Take the lines from the line containing "You are a GUI" through the end of the entries and output them exactly, with no pictures and nothing more.

> _MATERIAL SHOWN_:
:::

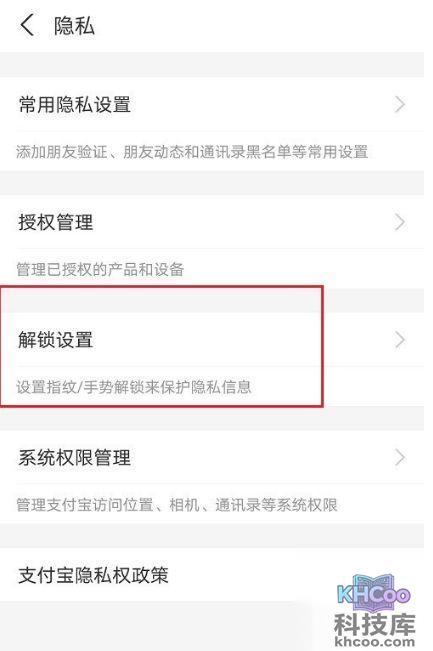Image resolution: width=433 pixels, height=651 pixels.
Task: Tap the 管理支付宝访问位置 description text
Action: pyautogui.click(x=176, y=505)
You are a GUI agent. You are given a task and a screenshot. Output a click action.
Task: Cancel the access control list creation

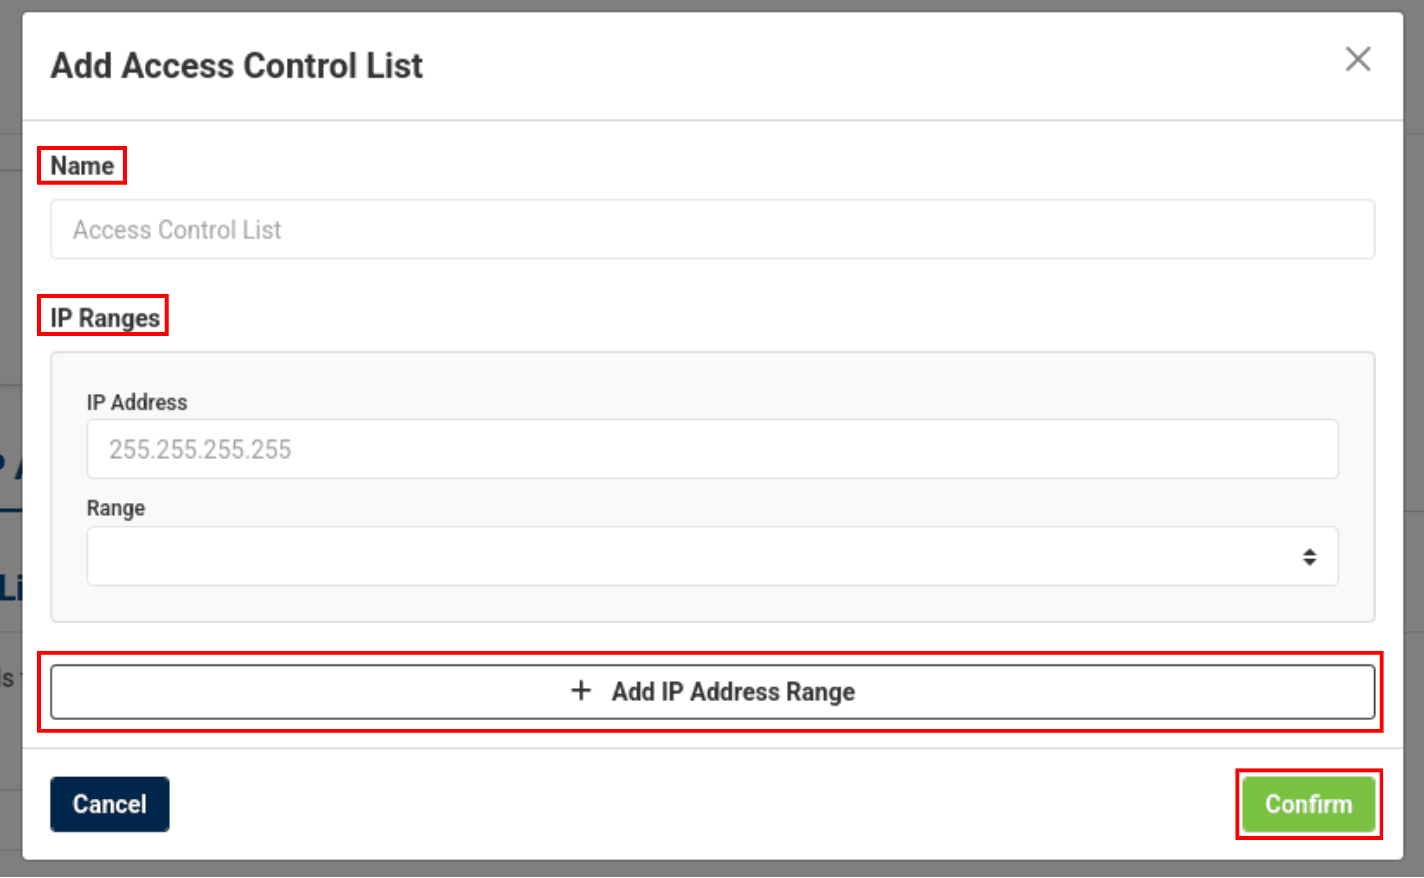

:::

> _EXERCISE ANSWER_:
You are a GUI agent. You are given a task and a screenshot. Output a click action.
Task: Cancel the access control list creation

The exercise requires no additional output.